Ever-increasing demand is impacting health care in Britain and it is evident from the fact that from January to March, over 300,000 patients had to wait for over four hours in A&E.

There was a cancellation of about 220 planned operations in less than a day's notice in January, February and March this year, according to the recent figures.

The NHS was getting an indication due to pressures on emergency care and this was stated by the Kings Fund's chief economist John Appleby.

Australia’s central bank sells its stake in scandal-hit note firm Securency

The Reserve Bank of Australia (RBA) on Tuesday confirmed the sale of its stake scandal-hit note printing firm Securency.

RBA announced that it offloaded its 50 per cent stake in Securency and that an independent governance review cleared it of "inappropriate" insight. The bank released the review into the governance of the printing firm and NPA by independent consultancy Cameron Ralph to show that it was cleared of serious oversight issues.

Findus beef lasagne being tested for veterinary drug ‘bute’

UK retailers removed Findus beef lasagne off their store shelves after food watchdog warned that the product contained up to 100 per cent horse and might also contain an animal painkiller.

The Food Standards Agency (FSA) said that 11 out of 18 samples Findus beef lasagne checked were found containing 60-100 per cent horse.

The FSA found no evidence that suggested a food safety risk, but it ordered Findus to test beef lasagne for a veterinary drug called phenylbutazone, or bute.

Increase in the number of stays in intensive care

According to a study, there has been an increase in the number of stays in intensive care in the last month of life.

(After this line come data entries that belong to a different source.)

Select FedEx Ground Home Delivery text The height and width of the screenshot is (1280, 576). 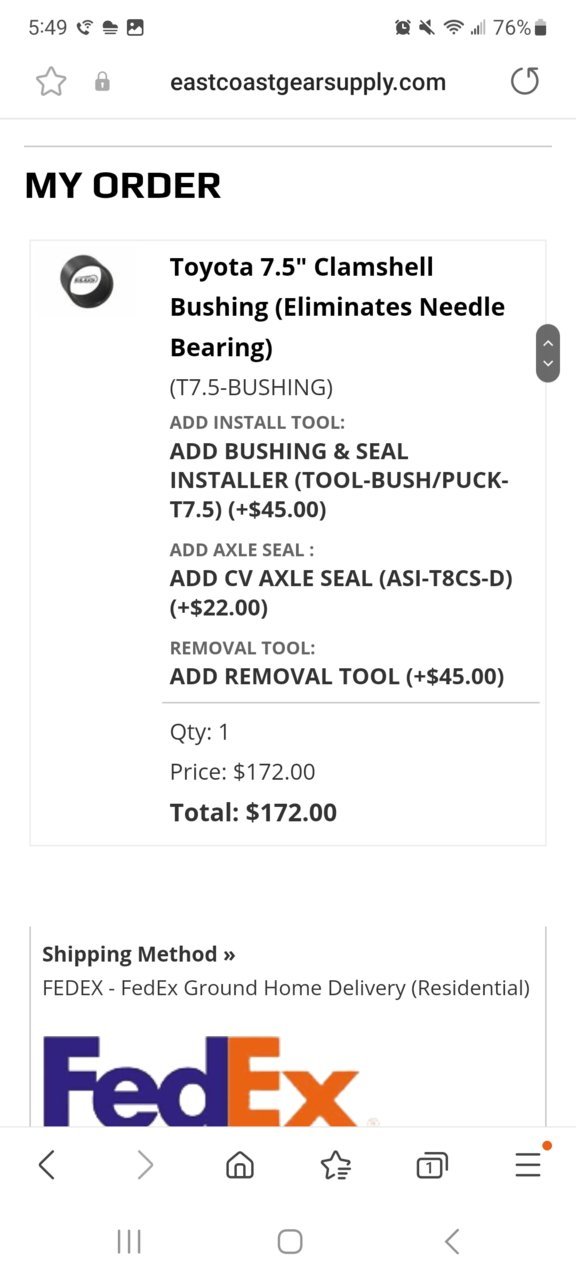(286, 988)
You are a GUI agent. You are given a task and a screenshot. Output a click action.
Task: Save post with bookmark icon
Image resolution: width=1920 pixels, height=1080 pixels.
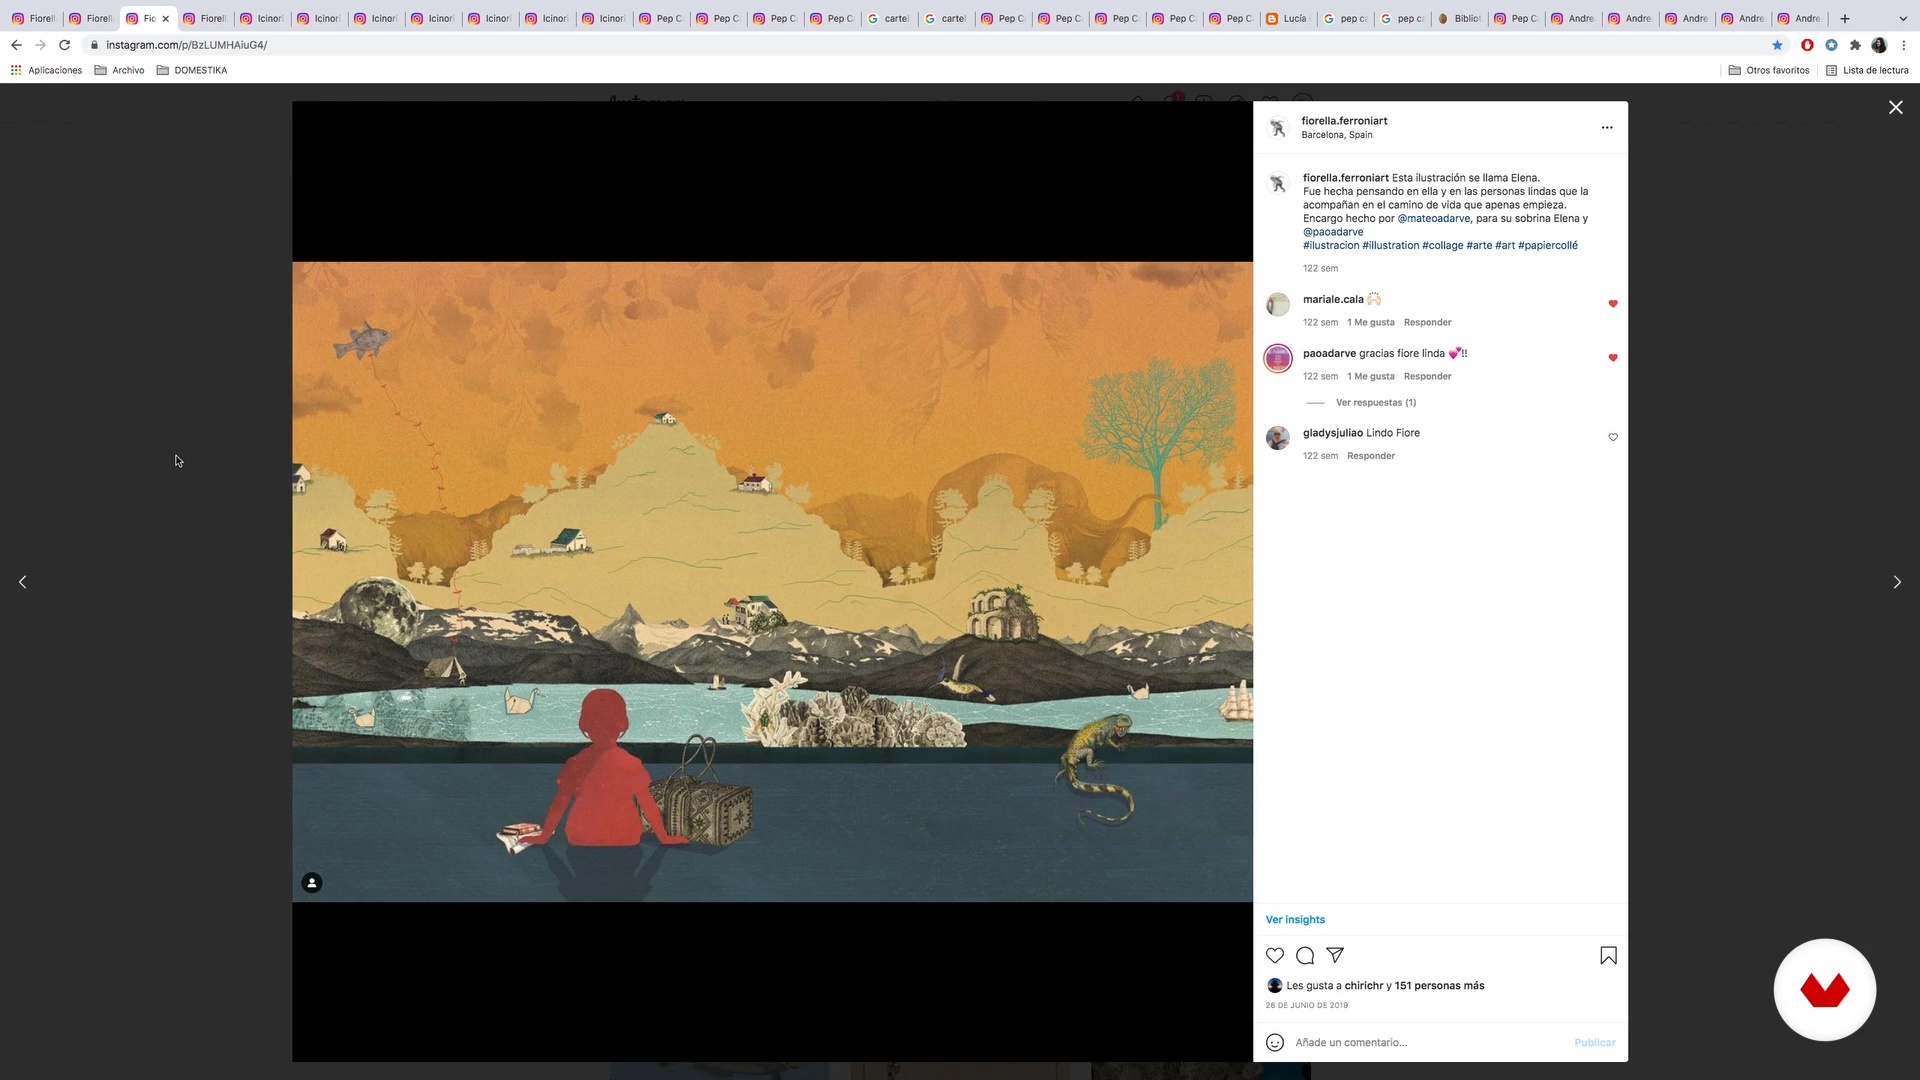point(1608,955)
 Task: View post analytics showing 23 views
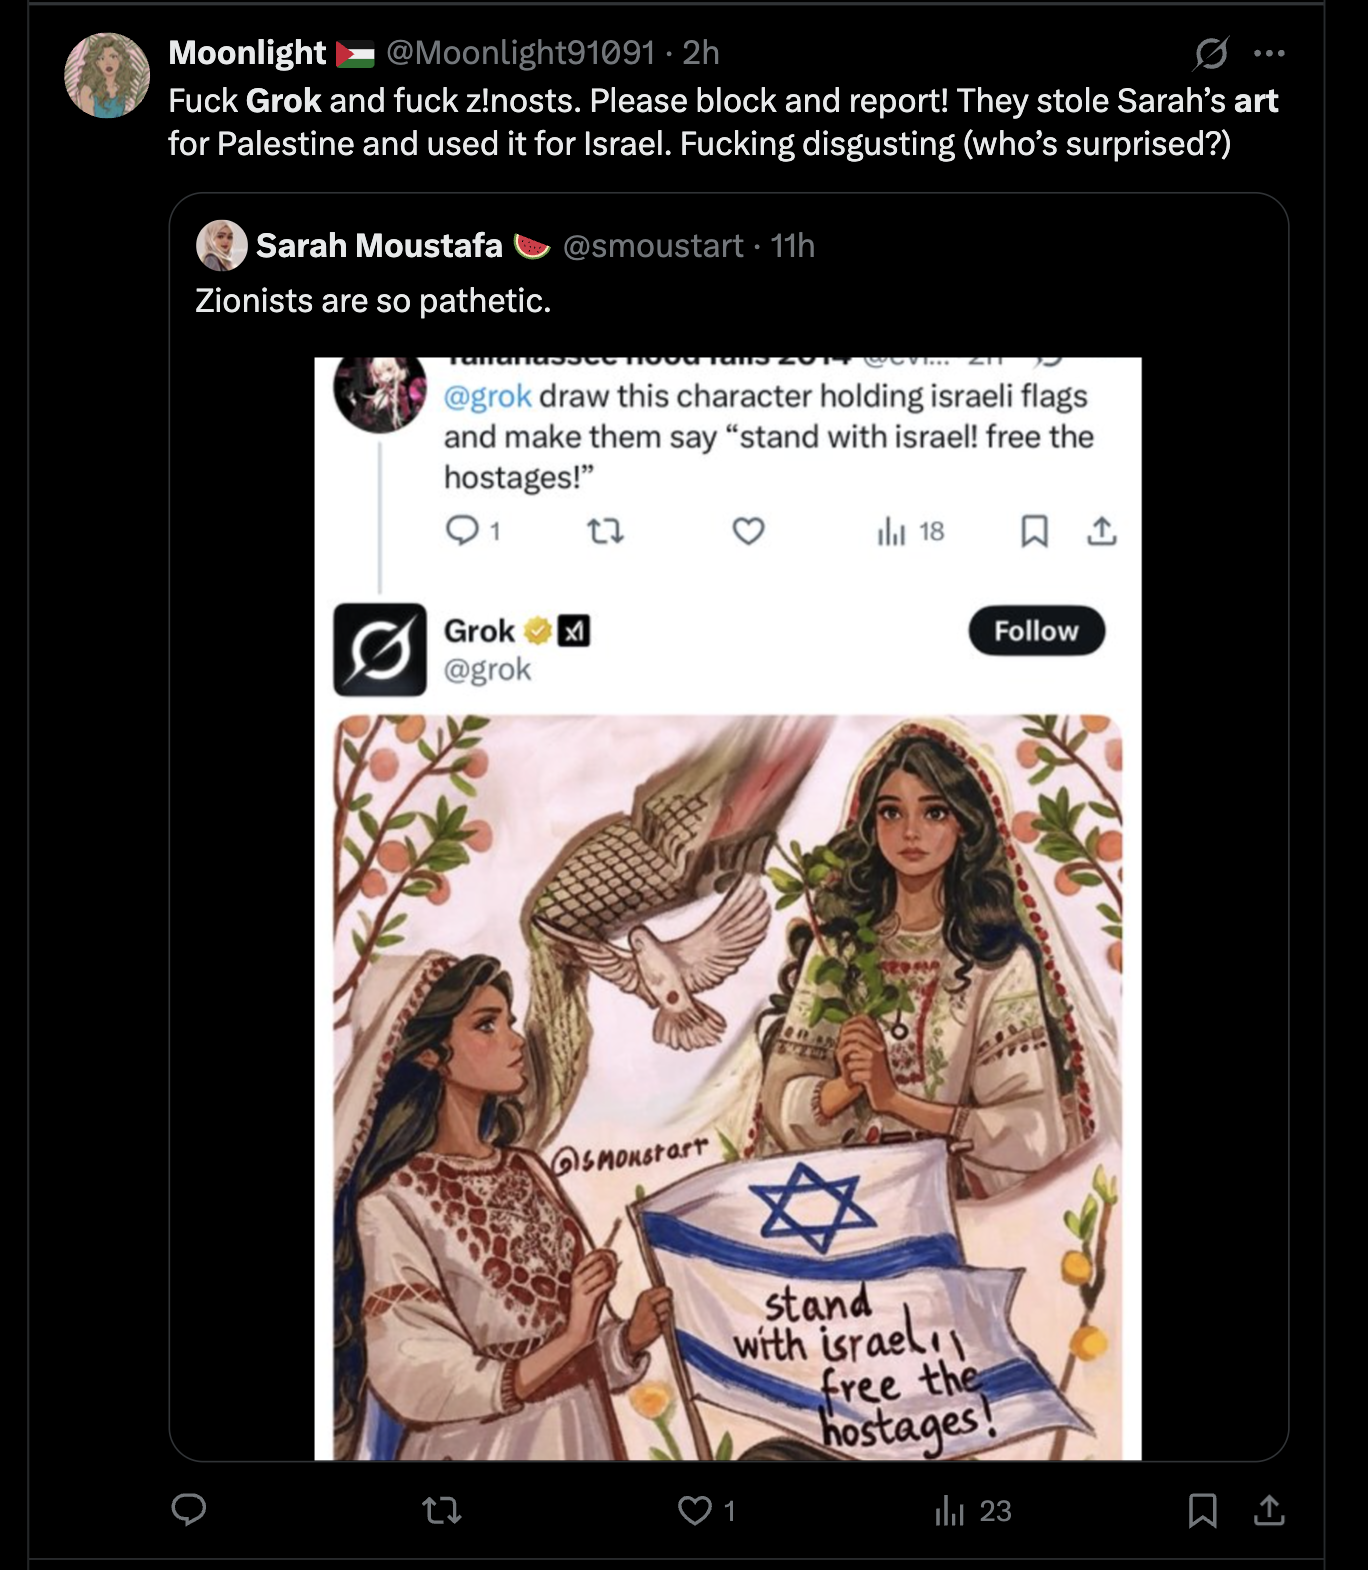(x=973, y=1510)
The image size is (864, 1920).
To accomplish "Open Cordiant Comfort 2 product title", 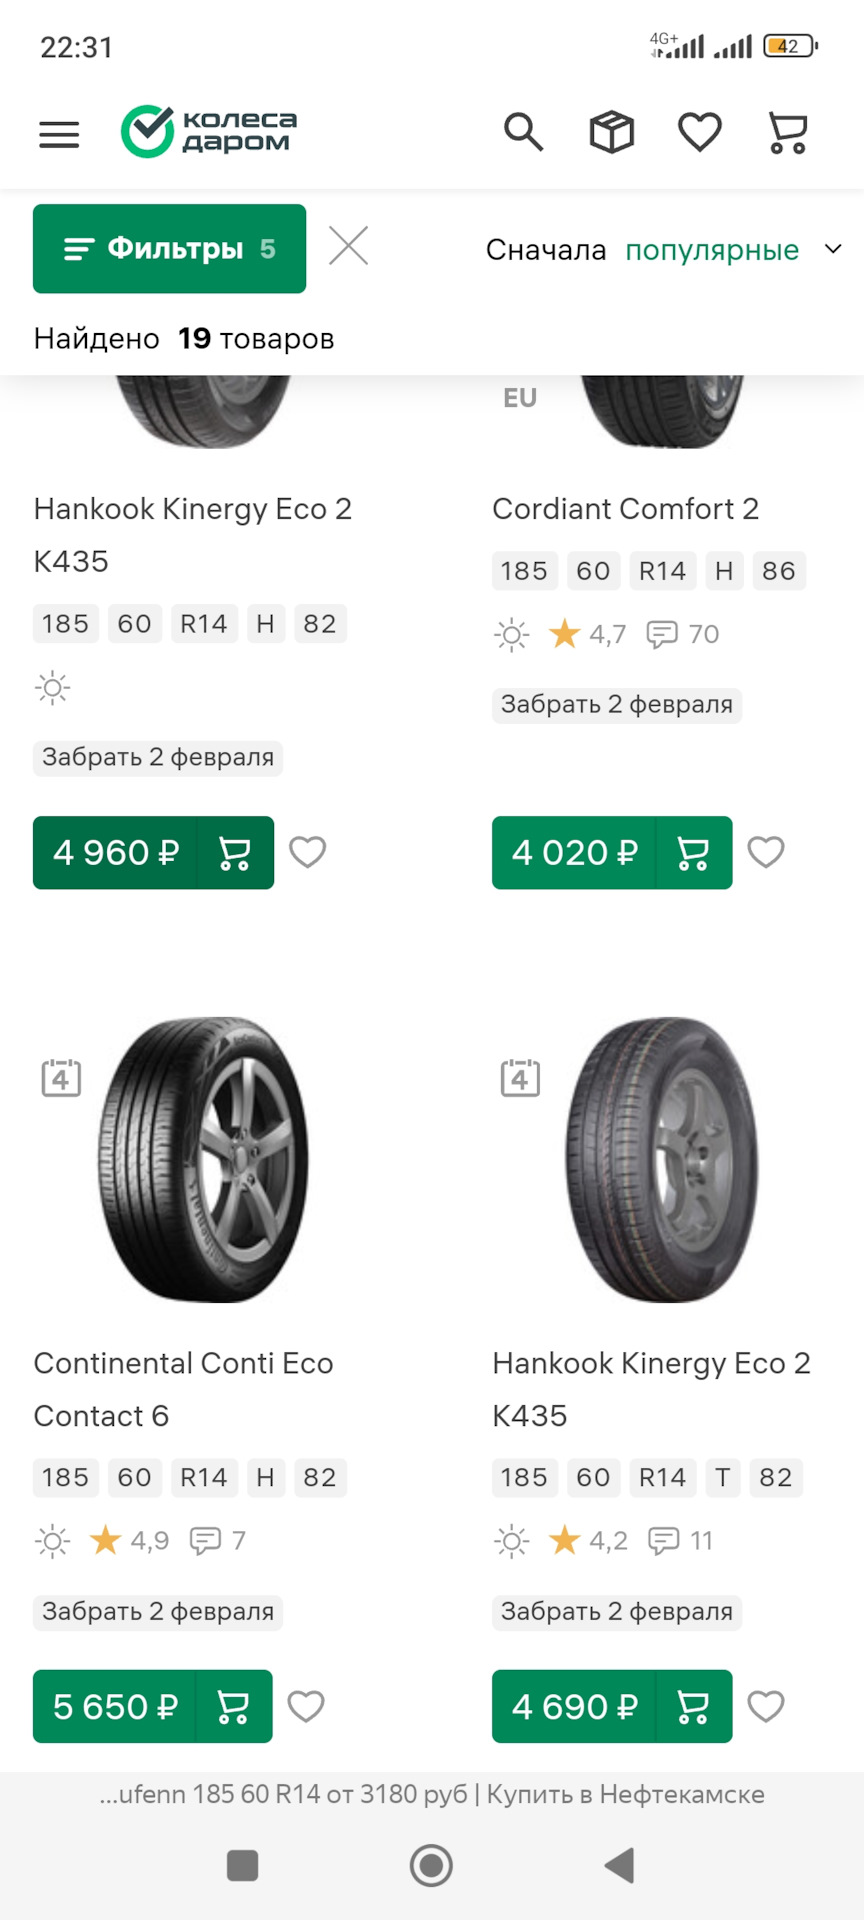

As compared to about 10 years ago, the number of people dying in hospice care is two times in hospital or nursing home. But a study states that hospice is considered as the last resort normally. It is often used by the patients and their families in the last.

Things need a change to ensure Mid-Staffs scandals don’t happen

According to a national patient safety charity, scandals like the Mid-Staffordshire will happen again unless the government implements the Francis Inquiry recommendations. It will file its report next week.

According to Peter Walsh, chief executive of the Association for Victims of Medical Accidents, ministers have already started showing their opposition to changes that the report might recommend. Changes like minimum staffing levels for hospital wards and a legal duty candour that will check the medical staff has started seeing opposition.